## Data to process
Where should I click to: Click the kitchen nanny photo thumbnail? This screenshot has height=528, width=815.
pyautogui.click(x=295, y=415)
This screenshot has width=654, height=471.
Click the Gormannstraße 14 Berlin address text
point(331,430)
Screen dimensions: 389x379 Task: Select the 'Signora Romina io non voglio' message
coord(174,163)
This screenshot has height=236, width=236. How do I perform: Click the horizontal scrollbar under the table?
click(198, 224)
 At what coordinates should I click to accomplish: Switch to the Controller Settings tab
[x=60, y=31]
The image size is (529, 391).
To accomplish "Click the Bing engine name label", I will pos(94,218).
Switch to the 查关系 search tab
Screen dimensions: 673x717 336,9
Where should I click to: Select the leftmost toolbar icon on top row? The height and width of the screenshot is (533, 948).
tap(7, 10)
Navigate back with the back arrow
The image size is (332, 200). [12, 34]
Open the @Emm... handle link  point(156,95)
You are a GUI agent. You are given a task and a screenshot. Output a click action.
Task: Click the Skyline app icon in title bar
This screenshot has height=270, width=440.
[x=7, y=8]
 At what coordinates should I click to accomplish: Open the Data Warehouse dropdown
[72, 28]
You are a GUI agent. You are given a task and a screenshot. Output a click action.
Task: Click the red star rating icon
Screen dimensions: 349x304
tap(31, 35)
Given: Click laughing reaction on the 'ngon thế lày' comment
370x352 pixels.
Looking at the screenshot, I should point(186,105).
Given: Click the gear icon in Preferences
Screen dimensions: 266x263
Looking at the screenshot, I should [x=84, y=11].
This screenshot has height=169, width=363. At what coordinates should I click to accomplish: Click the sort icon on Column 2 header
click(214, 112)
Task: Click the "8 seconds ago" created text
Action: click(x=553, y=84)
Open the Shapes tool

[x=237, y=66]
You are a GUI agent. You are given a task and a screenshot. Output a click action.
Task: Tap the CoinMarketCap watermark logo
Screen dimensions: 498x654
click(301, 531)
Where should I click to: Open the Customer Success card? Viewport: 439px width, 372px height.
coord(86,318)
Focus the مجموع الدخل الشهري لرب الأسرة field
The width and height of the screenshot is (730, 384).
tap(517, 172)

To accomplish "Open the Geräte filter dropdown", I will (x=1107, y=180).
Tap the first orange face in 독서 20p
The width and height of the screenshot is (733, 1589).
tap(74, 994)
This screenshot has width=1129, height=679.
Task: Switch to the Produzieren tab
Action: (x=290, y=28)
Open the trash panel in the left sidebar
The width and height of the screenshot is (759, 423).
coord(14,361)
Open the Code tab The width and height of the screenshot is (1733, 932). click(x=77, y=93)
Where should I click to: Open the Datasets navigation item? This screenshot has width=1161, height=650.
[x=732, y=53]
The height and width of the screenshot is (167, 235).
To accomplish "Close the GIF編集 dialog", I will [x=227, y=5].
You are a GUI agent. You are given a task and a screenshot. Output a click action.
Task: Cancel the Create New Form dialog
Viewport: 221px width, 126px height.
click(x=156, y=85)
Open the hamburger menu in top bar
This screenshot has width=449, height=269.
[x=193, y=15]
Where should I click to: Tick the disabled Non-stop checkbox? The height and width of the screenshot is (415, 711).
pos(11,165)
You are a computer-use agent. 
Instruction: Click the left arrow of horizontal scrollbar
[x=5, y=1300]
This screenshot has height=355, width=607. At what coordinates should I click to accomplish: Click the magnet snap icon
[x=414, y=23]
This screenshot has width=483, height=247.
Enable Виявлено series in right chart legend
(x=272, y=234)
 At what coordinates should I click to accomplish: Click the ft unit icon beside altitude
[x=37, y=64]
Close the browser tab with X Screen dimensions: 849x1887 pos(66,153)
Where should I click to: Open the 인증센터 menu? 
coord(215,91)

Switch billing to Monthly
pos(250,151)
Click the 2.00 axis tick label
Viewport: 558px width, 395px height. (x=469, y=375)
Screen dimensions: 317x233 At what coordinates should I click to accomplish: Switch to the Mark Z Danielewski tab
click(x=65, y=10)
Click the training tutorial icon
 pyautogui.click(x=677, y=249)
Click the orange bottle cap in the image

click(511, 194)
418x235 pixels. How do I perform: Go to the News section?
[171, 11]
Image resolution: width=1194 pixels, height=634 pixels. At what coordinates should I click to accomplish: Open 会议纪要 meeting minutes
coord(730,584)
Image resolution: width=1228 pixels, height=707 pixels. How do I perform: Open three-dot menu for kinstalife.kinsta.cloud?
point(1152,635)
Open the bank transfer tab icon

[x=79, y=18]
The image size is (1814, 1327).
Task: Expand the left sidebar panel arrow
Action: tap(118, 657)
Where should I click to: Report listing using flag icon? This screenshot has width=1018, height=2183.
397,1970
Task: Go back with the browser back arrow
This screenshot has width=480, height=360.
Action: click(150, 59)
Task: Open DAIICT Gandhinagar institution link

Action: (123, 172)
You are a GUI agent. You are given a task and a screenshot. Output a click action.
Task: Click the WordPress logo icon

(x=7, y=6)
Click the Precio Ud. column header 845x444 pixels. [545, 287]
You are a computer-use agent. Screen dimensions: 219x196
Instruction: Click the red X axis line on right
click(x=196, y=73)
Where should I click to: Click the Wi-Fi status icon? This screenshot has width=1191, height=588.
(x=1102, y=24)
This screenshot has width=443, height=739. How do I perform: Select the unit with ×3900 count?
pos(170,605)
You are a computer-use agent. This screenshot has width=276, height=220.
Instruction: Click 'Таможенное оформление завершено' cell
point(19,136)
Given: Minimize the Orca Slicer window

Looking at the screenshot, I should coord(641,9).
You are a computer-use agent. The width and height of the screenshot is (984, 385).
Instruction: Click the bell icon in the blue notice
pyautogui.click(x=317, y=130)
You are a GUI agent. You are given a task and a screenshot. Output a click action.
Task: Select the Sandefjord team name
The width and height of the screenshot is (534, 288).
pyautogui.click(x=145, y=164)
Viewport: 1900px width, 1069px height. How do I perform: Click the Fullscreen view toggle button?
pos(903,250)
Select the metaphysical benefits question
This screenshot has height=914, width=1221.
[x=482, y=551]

## Task directions
Print, exactly as they appear above, the lines running from the one with "Where should I click to: Report" through the final line.

## Solution to this task
Where should I click to: Report listing using flag icon? This screenshot has width=1018, height=2183.
397,1970
Task: Go back with the browser back arrow
This screenshot has width=480, height=360.
Action: click(150, 59)
Task: Open DAIICT Gandhinagar institution link

Action: (123, 172)
You are a GUI agent. You are given a task and a screenshot. Output a click action.
Task: Click the WordPress logo icon

(x=7, y=6)
Click the Precio Ud. column header 845x444 pixels. [545, 287]
You are a computer-use agent. Screen dimensions: 219x196
Instruction: Click the red X axis line on right
click(x=196, y=73)
Where should I click to: Click the Wi-Fi status icon? This screenshot has width=1191, height=588.
(x=1102, y=24)
This screenshot has width=443, height=739. How do I perform: Select the unit with ×3900 count?
pos(170,605)
You are a computer-use agent. This screenshot has width=276, height=220.
Instruction: Click 'Таможенное оформление завершено' cell
point(19,136)
Given: Minimize the Orca Slicer window

Looking at the screenshot, I should coord(641,9).
You are a computer-use agent. The width and height of the screenshot is (984, 385).
Instruction: Click the bell icon in the blue notice
pyautogui.click(x=317, y=130)
You are a GUI agent. You are given a task and a screenshot. Output a click action.
Task: Select the Sandefjord team name
The width and height of the screenshot is (534, 288).
pyautogui.click(x=145, y=164)
Viewport: 1900px width, 1069px height. How do I perform: Click the Fullscreen view toggle button?
pos(903,250)
Select the metaphysical benefits question
This screenshot has height=914, width=1221.
[x=482, y=551]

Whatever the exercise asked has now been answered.